U.S. stocks were little changed on Wednesday after data showed the economy grew at a sharply lower-than-expected pace in the first quarter, but gains in private payrolls kept the market near break-even.
Gross domestic product expanded at a 0.1 percent annual rate, the slowest since the fourth quarter of 2012, as exports and inventories weighed, but activity already appears to be bouncing back. It was a sharp pullback from the fourth quarter's 2.6 percent pace.
U.S. private employers, however, beat expectations by adding 220,000 workers in April, the highest amount since November, and gains in the prior month were revised up. Chicago business activity also rose more than expected in April, jumping to its highest since October 2013.
Despite the large miss on GDP, the S&P 500 remained within 1 percent from its record closing high set early this month.
"There's no hiding the fact the GDP number is a disappointment, but even though it came much lower than expectations it's getting a hall pass because we are expecting to have a better second quarter," said Art Hogan, chief market strategist at Wunderlich Securities in New York.
"The market is focusing on what economic data is telling us about Q2 and there's a reason to believe the demand loss was more weather-related than anything," he said.
Hogan cited the Chicago PMI, internals of the GDP report, and ADP as evidence the second quarter will be stronger.
The Dow Jones industrial average .DJI rose 2.25 points or 0.01 percent, to 16,537.62, the S&P 500 .SPX lost 1.37 points or 0.07 percent, to 1,876.96 and the Nasdaq Composite .IXIC dropped 11.172 points or 0.27 percent, to 4,092.371.
The S&P was struggling to stay in the black for the month, with a 0.2 percent advance so far.

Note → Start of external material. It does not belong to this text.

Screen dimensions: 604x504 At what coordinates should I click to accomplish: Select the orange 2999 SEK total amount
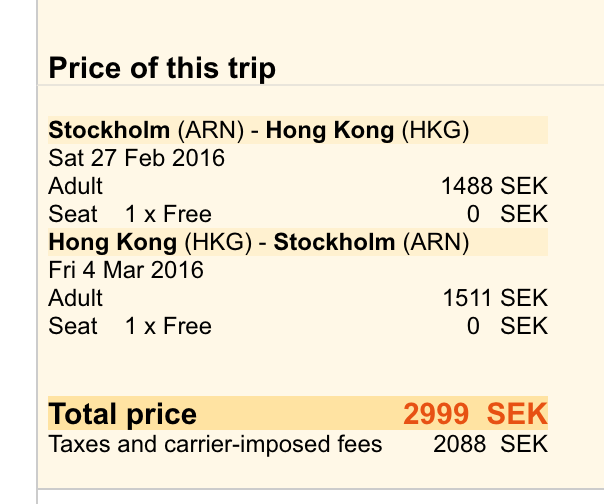coord(475,414)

It could be the third consecutive month of gains for the S&P 500 and Dow, while the Nasdaq was on track to post its second straight month of losses.

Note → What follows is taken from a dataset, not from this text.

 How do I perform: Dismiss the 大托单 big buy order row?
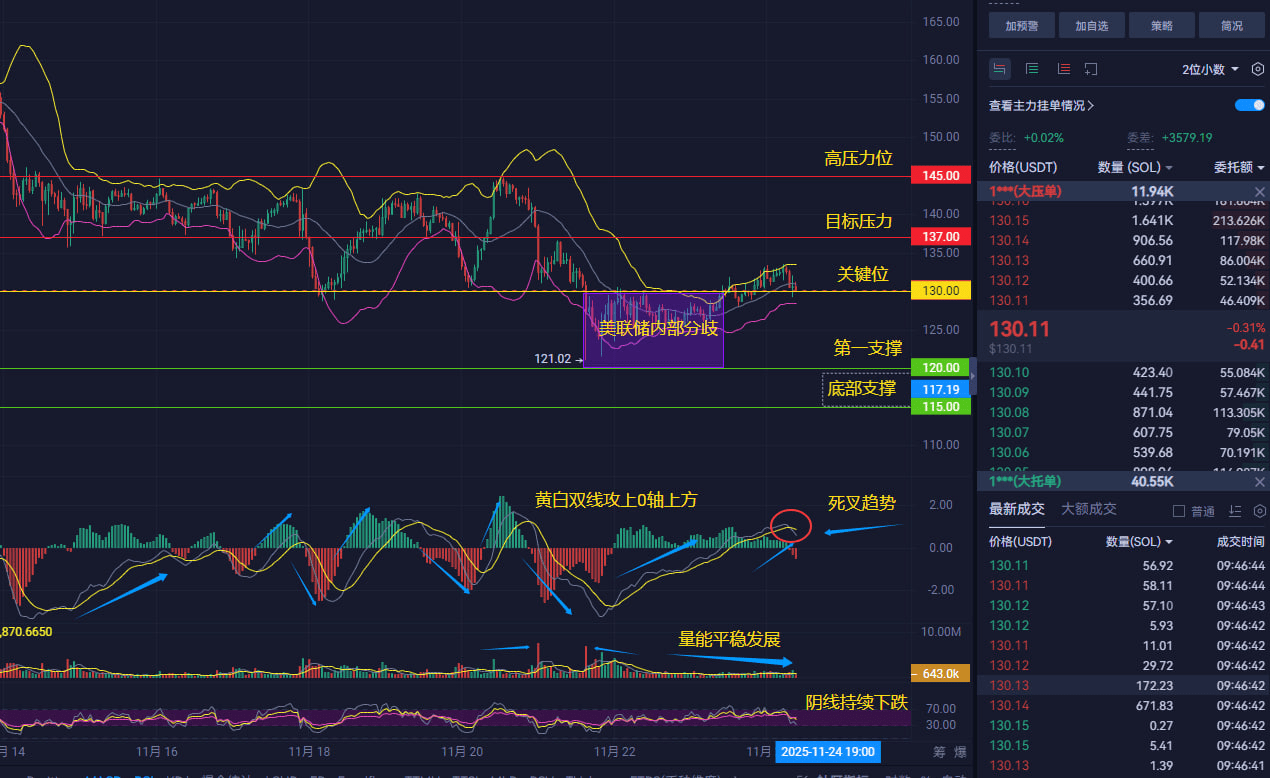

Twitter (TWTR.N) shares fell 10.1 percent to $38.30 and hit a record low intraday level at $37.25, a day after it showed lackluster user and usage growth for the second consecutive quarter.

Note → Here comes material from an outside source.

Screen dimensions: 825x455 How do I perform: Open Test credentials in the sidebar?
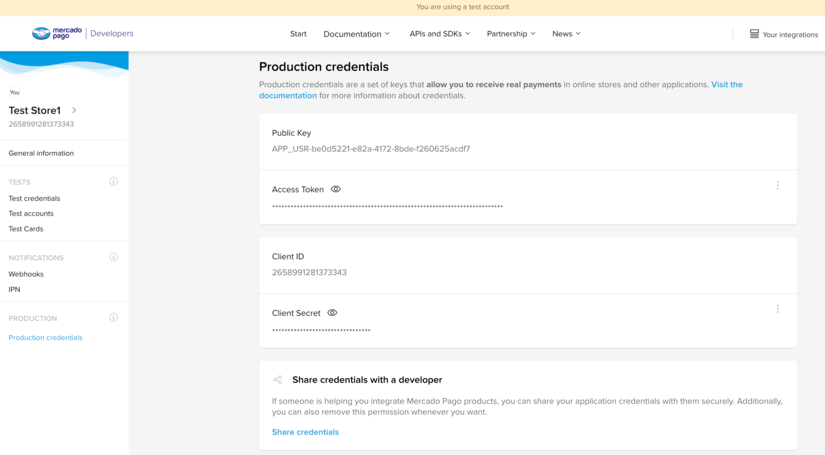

EBay (EBAY.O) shares fell 6 percent to $51.29, weighing the most on the Nasdaq 100 .NDX, after it forecast lower-than-expected earnings this quarter.
Nuclear power producer Exelon (EXC.N), which reported earnings earlier on Wednesday, said it would buy Pepco Holdings (POM.N) for $6.83 billion. Pepco shares jumped 17.5 percent to $26.77 and Exelon fell 4.2 percent to $34.65.
French engineering group Alstom (ALSO.PA) said it would study a $16.9 billion offer from General Electric (GE.N) for its energy arm but left the door open for a rival bid from Germany's Siemens (SIEGn.DE). GE shares were flat.
Markets will have their eyes on the Federal Reserve's policy-setting meeting, as well, set to end later on Wednesday. The Fed is expected to cut its bond-buying program by a further $10 billion, confident the U.S. economy will pick up steam after a winter slowdown.